• Problem statement
Please set down the records exactly, keeping every line.

***

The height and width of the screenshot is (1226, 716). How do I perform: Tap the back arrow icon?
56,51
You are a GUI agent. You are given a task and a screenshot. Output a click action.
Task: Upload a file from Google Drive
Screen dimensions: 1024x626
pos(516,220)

***

• Output of the task
The height and width of the screenshot is (1226, 716). How do I perform: Tap the back arrow icon?
56,51
You are a GUI agent. You are given a task and a screenshot. Output a click action.
Task: Upload a file from Google Drive
Screen dimensions: 1024x626
pos(516,220)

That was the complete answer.